When struggling later in life with a very difficult issue I was blessed to have a good friend there by my side who was able to help me at every step by asking me, “what do you need from me?”  Never making judgments as to how I was handling certain situations, how I responded to events or even why I put up certain walls around me – just simply accepting who I was and asking how they could be there for me at that very moment.  One of the biggest things that helped was being able to have someone there who would listen to me without trying to fix it for me.

When in transition or progression your person has a whole range of feelings that they are dealing with and sometimes are not even able to verbalize them for themselves.  Do not expect them to be able to share everything with you or even explain why certain things upset them one day and not the next.  Change is hard and even it if is a good change it is met with resistance – it doesn’t always make sense but there it is.

What your person needs the most is patience, a listening ear and for you to know what works best for them at the time they need it.  Sometimes they need a swift kick in the butt – knowing your person as well as you do you will know when to employ this tactic.  Sometimes they just need you to listen to them without giving the thumbs up or thumbs down.

It is as hard on the support person as it is the person in transition because you only know half the story at best – remember the trouble in expressing all the internal crap?  There is another important aspect that you need to keep in mind too – you do have a voice in this.

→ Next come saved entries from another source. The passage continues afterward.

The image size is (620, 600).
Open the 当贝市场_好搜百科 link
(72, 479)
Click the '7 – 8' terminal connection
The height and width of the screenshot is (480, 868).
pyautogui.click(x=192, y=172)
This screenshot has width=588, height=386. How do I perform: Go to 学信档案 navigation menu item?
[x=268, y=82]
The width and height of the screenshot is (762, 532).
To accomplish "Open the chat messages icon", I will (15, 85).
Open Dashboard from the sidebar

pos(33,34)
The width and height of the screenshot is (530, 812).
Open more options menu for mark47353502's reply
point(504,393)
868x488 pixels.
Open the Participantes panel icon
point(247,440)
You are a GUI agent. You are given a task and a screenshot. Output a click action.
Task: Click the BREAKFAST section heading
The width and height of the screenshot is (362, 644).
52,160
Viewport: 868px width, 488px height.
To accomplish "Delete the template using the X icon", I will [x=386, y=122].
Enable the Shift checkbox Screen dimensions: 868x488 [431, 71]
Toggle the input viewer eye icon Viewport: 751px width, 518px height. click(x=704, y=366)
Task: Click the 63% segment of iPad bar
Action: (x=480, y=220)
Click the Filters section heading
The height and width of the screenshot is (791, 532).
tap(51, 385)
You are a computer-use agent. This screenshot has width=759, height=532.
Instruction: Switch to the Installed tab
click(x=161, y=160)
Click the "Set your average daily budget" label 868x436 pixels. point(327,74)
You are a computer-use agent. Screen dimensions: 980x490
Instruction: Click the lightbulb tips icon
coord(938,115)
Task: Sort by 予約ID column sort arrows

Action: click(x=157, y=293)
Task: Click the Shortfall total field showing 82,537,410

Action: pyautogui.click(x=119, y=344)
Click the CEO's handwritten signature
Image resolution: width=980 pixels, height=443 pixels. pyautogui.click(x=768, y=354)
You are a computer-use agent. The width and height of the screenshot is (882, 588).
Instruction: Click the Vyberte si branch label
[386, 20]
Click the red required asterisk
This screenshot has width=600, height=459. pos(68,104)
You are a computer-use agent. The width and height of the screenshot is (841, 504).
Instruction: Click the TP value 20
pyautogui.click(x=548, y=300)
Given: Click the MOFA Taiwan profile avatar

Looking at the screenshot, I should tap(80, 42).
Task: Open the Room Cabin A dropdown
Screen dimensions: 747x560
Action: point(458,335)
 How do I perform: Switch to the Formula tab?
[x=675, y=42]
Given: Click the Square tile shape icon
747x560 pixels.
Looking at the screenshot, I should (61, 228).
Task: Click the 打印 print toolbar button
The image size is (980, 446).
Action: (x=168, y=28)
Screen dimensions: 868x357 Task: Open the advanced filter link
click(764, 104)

Sometimes our people come to us and want our help but they make it impossible for us to help them.  Think about a time when your person came to you and said they are miserable and want to do something and they need your help.  But then every time you talk about it the whole conversation is a pity party or a poor me and any time you offer any words resembling support they shoot it down.  This sucks, and it can suck the life out of you.  This is when you have the right – as your own person – to air your feelings.  It is perfectly acceptable to tell your person that you want to help but you really do not think they want it or you cannot provide the help they need.  If you feel all they want is someone to vent to you can do that but only to a certain point and you can draw the line at when enough is enough.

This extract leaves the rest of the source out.